== What needs to be done ==
Please output every line of the listing below as a Markdown table with the columns Row and Line, numbering the rows in order and omitting blank lines.

[begin Source material]

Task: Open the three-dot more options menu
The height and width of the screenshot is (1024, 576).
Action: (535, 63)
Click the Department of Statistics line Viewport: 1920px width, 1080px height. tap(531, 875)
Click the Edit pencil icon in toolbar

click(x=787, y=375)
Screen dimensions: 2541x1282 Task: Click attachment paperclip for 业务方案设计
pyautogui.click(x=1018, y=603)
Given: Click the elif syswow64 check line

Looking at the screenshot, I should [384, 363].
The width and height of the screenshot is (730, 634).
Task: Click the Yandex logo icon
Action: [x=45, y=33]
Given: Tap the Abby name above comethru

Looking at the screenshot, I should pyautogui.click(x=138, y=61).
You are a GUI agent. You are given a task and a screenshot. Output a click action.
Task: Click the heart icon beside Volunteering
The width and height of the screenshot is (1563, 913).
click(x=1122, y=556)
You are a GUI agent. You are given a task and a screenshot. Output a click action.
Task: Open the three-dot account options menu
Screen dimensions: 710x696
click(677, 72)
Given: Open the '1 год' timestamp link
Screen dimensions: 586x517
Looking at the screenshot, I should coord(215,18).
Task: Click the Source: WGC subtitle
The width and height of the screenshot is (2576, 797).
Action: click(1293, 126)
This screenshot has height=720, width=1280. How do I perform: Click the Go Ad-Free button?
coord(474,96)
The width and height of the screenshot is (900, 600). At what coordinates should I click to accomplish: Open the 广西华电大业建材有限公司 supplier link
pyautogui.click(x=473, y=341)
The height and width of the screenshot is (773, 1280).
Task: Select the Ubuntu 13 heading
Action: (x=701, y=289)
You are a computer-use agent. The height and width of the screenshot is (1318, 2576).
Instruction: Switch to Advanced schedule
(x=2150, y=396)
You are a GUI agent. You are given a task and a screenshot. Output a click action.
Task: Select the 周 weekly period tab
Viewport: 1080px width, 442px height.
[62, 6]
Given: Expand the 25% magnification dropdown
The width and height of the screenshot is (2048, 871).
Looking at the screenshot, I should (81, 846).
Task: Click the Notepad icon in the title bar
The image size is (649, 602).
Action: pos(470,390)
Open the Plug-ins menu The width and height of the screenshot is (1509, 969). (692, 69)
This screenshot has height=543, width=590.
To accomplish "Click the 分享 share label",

[end Source material]

== Complete response ==
| Row | Line |
|---|---|
| 1 | Task: Open the three-dot more options menu |
| 2 | The height and width of the screenshot is (1024, 576). |
| 3 | Action: (535, 63) |
| 4 | Click the Department of Statistics line Viewport: 1920px width, 1080px height. tap(531, 875) |
| 5 | Click the Edit pencil icon in toolbar |
| 6 | click(x=787, y=375) |
| 7 | Screen dimensions: 2541x1282 Task: Click attachment paperclip for 业务方案设计 |
| 8 | pyautogui.click(x=1018, y=603) |
| 9 | Given: Click the elif syswow64 check line |
| 10 | Looking at the screenshot, I should [384, 363]. |
| 11 | The width and height of the screenshot is (730, 634). |
| 12 | Task: Click the Yandex logo icon |
| 13 | Action: [x=45, y=33] |
| 14 | Given: Tap the Abby name above comethru |
| 15 | Looking at the screenshot, I should pyautogui.click(x=138, y=61). |
| 16 | You are a GUI agent. You are given a task and a screenshot. Output a click action. |
| 17 | Task: Click the heart icon beside Volunteering |
| 18 | The width and height of the screenshot is (1563, 913). |
| 19 | click(x=1122, y=556) |
| 20 | You are a GUI agent. You are given a task and a screenshot. Output a click action. |
| 21 | Task: Open the three-dot account options menu |
| 22 | Screen dimensions: 710x696 |
| 23 | click(677, 72) |
| 24 | Given: Open the '1 год' timestamp link |
| 25 | Screen dimensions: 586x517 |
| 26 | Looking at the screenshot, I should coord(215,18). |
| 27 | Task: Click the Source: WGC subtitle |
| 28 | The width and height of the screenshot is (2576, 797). |
| 29 | Action: click(1293, 126) |
| 30 | This screenshot has height=720, width=1280. How do I perform: Click the Go Ad-Free button? |
| 31 | coord(474,96) |
| 32 | The width and height of the screenshot is (900, 600). At what coordinates should I click to accomplish: Open the 广西华电大业建材有限公司 supplier link |
| 33 | pyautogui.click(x=473, y=341) |
| 34 | The height and width of the screenshot is (773, 1280). |
| 35 | Task: Select the Ubuntu 13 heading |
| 36 | Action: (x=701, y=289) |
| 37 | You are a computer-use agent. The height and width of the screenshot is (1318, 2576). |
| 38 | Instruction: Switch to Advanced schedule |
| 39 | (x=2150, y=396) |
| 40 | You are a GUI agent. You are given a task and a screenshot. Output a click action. |
| 41 | Task: Select the 周 weekly period tab |
| 42 | Viewport: 1080px width, 442px height. |
| 43 | [62, 6] |
| 44 | Given: Expand the 25% magnification dropdown |
| 45 | The width and height of the screenshot is (2048, 871). |
| 46 | Looking at the screenshot, I should (81, 846). |
| 47 | Task: Click the Notepad icon in the title bar |
| 48 | The image size is (649, 602). |
| 49 | Action: pos(470,390) |
| 50 | Open the Plug-ins menu The width and height of the screenshot is (1509, 969). (692, 69) |
| 51 | This screenshot has height=543, width=590. |
| 52 | To accomplish "Click the 分享 share label", |